Croatian philosopher

Neven Sesardić (born 30 July 1949) is a Croatian philosopher known for his writings on heritability who worked most of his career as a professor at Lingnan University in Hong Kong.

== Life and career ==
He grew up in communist Yugoslavia. From 1977 to 1983 he worked as a lecturer at the University of Zagreb, and, from then, until 1989 he was assistant professor at the same university. In the 1980s he was listed as an "internal enemy" of the Yugoslav regime.

From 1989 to 1991 he was fellow of the Alexander von Humboldt Foundation at the University of Giessen. From 1991 to 1992 he worked as a Fellow of the Center for Interdisciplinary Research at Bielefeld University. The following two years (1992–94) he spent as an associate professor of philosophy at the University of Zagreb. The following academic year, 1994–1995, he worked as a visiting professor at the University of Notre Dame, while the following year (1995–96) he became an NSF Research Fellow at the University of Minnesota. Following that, in 1996 he became professor of philosophy at the Miyazaki International College, Japan, where he worked until 1999 when he was appointed research fellow at King's College London.
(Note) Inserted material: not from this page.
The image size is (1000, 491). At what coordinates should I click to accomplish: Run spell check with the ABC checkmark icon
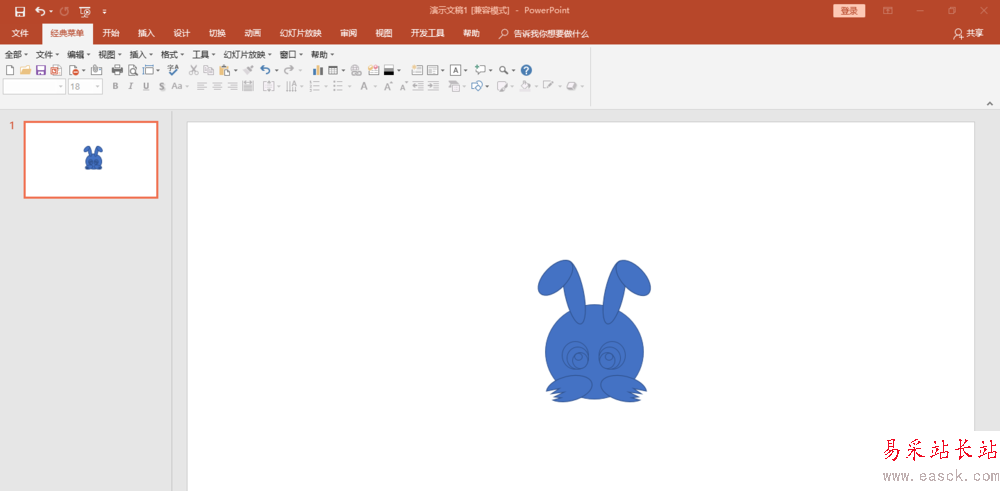(x=173, y=70)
From 2000 until 2006, he worked as an associate professor of philosophy at the Lingnan University, Hong Kong. From 2006 to 2015, he worked as a professor of philosophy at the Lingnan University. In 2015, he retired from Lingnan University.

He is a member of the American Philosophical Association (APA), the Croatian Philosophical Association, and the Philosophy of Science Association.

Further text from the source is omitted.